- _Extrait du document_
####################

20 novembre 2006

Attente

[Premier et unique jet de mes pensées et réflexions ambiantes en ce lundi 20 novembre] [1]

Le bébé pèse contre les parois de sa sphère englobante, et avec une anxiété subliminale sent que quelque chose tire à sa fin.

D'un jour à l'autre, d'une minute à l'autre, tout pourrait changer de registre. Arrêt de travail pour moi (officiel et encadré et prévu et rigoureusement défini), métamorphose temporaire de la vie familiale de notre petit cocon.

####################

- _Éléments stockés_

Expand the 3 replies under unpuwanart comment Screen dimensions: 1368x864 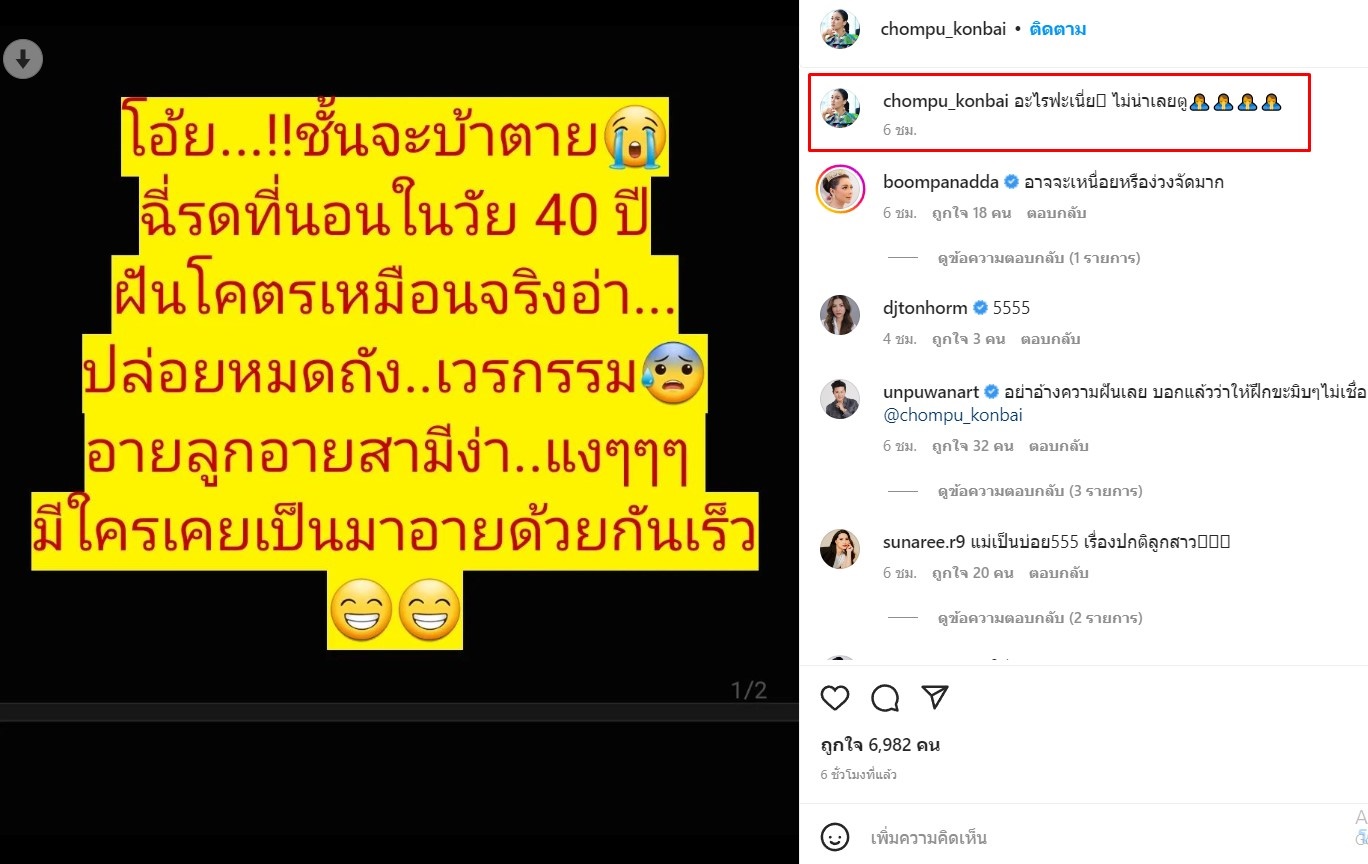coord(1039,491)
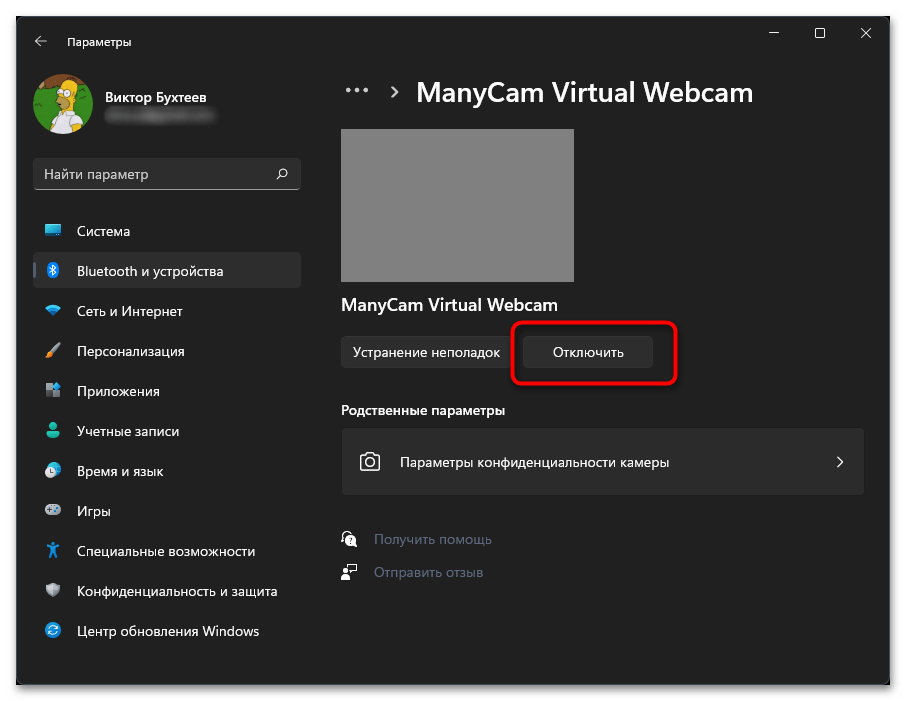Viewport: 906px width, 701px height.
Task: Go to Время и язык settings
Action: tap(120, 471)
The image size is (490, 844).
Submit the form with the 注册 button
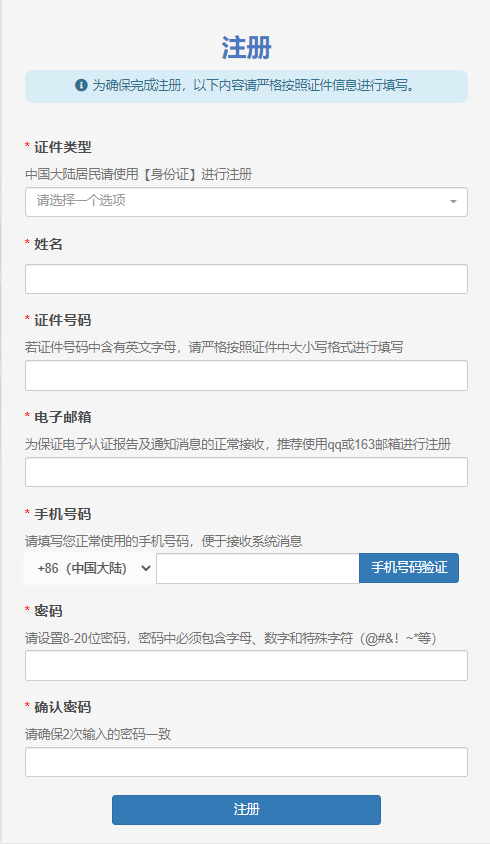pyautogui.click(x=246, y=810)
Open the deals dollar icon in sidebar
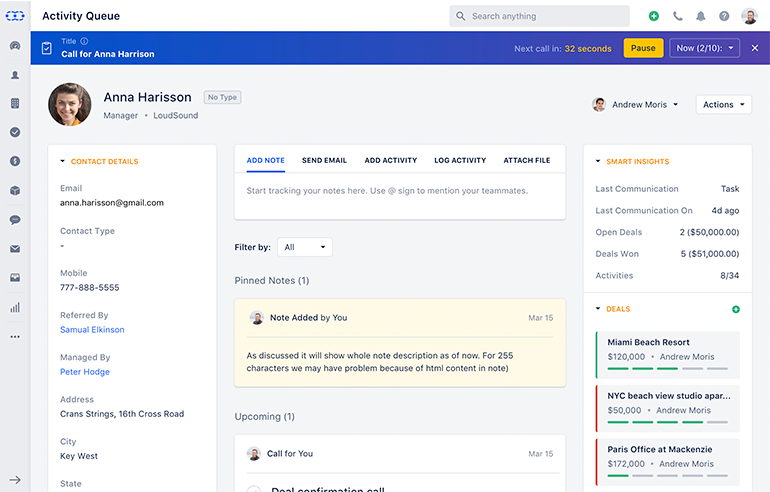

####################

- _Tâches à accomplir_
- a) D'après le texte « Attente », quel jour de la semaine ce jet de pensées a-t-il été écrit ?
- b) Indiquez si chacune des affirmations suivantes est conforme au texte « Attente », en citant les mots décisifs du texte. (i) Le texte annonce un arrêt de travail pour la personne qui écrit. (ii) Le texte se présente comme le deuxième jet d'une série. (iii) Le bébé sent que quelque chose commence.
- c) Rédigez la suite du texte « Attente » après sa dernière phrase.

- _Résultats dans l'ordre_
- a) Un lundi, le 20 novembre.

- b)
(i) Oui : « Arrêt de travail pour moi ».
(ii) Non : « Premier et unique jet ».
(iii) Non : « sent que quelque chose tire à sa fin ».

- c)
Mais d'abord, à plus court terme, l'accouchement lui même. Chez nous. Seuls. En 2006, mais de manière primaire, épurée jusqu'à l'essentiel, libérée des conventions médicales mais avant tout bureaucratiques qui entravent l'expérience de tous ceux que ça implique (la mère surtout). Les écrans cathodiques nous montrent des cris et du sang et des drames et des complications, si bien qu'on en vient tous à ne plus croire qu'à ça, alors qu'en fait ce sont des fabrications sensationnalistes. (De la même manière que si un extra-terrestre étudiait nos émissions de télé, il en viendrait à croire qu'il y a des tueurs en série à tous les coins de rue.) Et tout ça fait bien l'affaire de bien du monde. Pour les hôpitaux, tout est une question d'argent, qu'on ne se raconte pas d'histoires. S'ils prônent tellement les césariennes, on peut être certain que c'est parce que c'est la solution la plus économique (time is money is time is money).

Oui, il y a des risques, mais ils sont encore plus grands quand on accepte toutes les "précautions" sans se poser de question. La Mort est partout, qu'on le veuille ou non.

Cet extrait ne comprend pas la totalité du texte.